We can write this problem as a Markov Decision Process (MDP) as follows:

- States $S \epsilon R^{d_S}$
- Actions $A \epsilon R^{d_A}$
- Reward function $R: S \times A \rightarrow R$
- Transition function $T: S \times A \rightarrow S$
- Discount $\gamma \epsilon (0,1)$
- Policy $\pi: S \rightarrow A$

The goal is to find a policy which maximizes the sum of discounted future rewards:
$$
argmax_{\pi} \sum_{t=0}^\inf \gamma^t R(s_t, a_t)
$$
subject to
$$
a_t = \pi(s_t) , s_{t+1}=T(s_t, a_t)
$$

How to solve this optimization problem?! 

- Collect data $D= \{ s_t, a_t, r_{t+1}, s_{t+1} \}_{t=0}^T$.
- Model-free: learn policy directly from data

$ D \rightarrow \pi$ e.g. Q-learning, policy gradient

- Model-based: learn model, then use it to **learn** or **improve** a policy 

$ D \rightarrow f \rightarrow \pi$ 


## What is a model?

a model is a representation that explicitly encodes knowledge about the structure of the environment and task.

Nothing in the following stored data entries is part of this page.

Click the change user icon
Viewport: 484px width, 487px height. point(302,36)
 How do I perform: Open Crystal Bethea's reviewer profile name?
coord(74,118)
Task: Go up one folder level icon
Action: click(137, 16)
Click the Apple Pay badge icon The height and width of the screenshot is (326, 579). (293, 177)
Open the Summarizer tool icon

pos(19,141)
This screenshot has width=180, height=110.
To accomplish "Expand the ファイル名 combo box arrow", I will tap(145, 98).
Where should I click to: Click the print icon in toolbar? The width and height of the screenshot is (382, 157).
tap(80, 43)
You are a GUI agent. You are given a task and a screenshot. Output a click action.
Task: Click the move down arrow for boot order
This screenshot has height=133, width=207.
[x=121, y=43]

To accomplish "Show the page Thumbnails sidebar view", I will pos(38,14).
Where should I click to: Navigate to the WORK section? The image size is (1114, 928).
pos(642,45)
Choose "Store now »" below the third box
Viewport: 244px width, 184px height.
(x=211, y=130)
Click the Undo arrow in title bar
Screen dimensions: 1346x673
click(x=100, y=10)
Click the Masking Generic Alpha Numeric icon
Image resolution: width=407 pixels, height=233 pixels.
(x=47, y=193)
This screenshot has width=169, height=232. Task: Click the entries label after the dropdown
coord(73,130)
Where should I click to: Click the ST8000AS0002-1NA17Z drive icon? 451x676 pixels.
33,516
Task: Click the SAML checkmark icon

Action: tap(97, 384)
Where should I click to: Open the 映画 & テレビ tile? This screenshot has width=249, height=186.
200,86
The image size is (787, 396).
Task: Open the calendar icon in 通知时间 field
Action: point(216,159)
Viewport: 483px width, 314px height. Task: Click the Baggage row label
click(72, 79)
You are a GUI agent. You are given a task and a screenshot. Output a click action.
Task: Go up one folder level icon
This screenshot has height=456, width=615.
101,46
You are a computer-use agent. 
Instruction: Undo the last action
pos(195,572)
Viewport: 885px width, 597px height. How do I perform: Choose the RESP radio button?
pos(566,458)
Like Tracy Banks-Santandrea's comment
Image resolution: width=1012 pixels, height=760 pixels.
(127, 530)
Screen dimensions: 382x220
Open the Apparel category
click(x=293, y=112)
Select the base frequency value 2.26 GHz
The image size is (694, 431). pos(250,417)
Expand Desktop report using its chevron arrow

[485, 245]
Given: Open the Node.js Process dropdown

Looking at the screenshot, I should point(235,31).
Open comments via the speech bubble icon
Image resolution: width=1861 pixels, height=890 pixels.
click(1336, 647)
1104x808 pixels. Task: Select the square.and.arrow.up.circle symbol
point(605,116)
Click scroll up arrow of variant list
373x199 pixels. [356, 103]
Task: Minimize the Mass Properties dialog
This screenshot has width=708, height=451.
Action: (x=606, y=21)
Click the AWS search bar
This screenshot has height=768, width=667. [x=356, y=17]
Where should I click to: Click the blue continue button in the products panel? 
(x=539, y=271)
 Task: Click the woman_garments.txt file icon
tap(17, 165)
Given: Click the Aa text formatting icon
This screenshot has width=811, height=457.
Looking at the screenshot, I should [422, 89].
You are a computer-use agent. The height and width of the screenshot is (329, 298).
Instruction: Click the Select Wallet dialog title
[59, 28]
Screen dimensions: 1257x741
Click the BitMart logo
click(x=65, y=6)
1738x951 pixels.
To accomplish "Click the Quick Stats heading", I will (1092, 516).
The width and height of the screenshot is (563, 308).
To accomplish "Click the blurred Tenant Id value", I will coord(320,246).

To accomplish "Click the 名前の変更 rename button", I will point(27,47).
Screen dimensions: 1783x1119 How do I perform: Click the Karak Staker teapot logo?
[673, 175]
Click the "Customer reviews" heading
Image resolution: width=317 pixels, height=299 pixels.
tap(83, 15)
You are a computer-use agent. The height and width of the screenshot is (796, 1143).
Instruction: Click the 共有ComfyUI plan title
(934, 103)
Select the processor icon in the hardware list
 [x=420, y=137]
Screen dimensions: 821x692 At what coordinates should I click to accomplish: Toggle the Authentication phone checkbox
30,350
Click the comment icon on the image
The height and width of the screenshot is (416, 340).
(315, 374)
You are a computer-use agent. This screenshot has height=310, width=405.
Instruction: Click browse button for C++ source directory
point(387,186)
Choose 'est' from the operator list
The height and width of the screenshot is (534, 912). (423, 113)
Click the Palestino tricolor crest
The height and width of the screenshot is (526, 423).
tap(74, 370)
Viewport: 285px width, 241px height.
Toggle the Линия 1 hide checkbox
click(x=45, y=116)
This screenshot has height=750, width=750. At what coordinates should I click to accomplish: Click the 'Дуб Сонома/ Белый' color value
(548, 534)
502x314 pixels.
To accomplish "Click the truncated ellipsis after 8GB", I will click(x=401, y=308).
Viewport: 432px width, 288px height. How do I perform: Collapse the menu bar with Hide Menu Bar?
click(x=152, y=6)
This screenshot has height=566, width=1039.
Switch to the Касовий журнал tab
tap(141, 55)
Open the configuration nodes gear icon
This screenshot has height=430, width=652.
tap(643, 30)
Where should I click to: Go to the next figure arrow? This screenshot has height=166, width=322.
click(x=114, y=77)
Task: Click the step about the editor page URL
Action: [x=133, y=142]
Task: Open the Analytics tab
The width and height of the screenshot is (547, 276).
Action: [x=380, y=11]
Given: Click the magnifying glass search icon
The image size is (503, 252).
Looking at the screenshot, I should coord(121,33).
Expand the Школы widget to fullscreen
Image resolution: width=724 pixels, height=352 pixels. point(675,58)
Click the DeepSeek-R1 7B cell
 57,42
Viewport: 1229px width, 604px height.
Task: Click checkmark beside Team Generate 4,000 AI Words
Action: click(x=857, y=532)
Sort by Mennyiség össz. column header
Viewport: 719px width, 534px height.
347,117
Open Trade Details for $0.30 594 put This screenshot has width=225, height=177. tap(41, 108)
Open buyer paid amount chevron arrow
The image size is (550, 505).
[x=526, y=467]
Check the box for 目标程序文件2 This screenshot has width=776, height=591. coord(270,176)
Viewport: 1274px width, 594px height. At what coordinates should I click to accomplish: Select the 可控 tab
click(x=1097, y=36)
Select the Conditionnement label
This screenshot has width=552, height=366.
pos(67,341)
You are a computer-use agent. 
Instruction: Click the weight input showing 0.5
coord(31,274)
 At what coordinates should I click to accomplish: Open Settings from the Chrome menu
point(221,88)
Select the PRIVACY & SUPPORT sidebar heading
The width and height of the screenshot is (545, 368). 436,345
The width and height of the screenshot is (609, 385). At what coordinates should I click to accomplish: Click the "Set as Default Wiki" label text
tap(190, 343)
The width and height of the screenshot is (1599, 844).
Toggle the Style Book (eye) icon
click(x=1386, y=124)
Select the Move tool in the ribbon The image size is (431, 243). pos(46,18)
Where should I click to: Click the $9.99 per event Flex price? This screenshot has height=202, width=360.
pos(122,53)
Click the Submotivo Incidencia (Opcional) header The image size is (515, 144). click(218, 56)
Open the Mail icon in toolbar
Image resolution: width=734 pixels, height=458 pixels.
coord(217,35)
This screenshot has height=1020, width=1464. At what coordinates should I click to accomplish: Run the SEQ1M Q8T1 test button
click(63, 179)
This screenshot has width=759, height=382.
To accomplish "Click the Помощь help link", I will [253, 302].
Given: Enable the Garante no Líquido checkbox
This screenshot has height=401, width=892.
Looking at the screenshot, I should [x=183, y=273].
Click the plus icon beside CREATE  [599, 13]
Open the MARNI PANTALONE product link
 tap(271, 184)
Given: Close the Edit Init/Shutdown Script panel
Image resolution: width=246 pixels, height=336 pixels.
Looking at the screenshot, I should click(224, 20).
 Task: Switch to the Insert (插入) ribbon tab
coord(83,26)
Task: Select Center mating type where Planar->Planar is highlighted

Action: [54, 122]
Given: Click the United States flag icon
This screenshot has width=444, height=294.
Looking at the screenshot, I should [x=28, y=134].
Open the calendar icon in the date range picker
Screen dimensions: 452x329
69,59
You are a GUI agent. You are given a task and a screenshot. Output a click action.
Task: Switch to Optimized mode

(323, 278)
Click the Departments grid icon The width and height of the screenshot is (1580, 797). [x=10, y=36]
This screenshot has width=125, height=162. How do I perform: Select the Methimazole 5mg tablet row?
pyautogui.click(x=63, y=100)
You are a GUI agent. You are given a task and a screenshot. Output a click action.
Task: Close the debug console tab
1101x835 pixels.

This model can take a lot of different forms:

- A transition/dynamic model: $s_{t+1} = f_s(s_t, a_t)$
- A model of rewards: $r_{t+1} = f_r(s_t, a_t)$
- An inverse transition/dynamics model (which tells you what is the action to take and go from one state to the next state): $a_t = f_s^{-1}(s_t, s_{t+1})$
- A model of distance of two states: $d_{ij} = f_d(s_i, s_j)$
- A model of future returns: $G_t = Q(s_t, a_t)$ or $G_t = V(s_t)$

Typically when someone says MBRL, he/she means the firs two items.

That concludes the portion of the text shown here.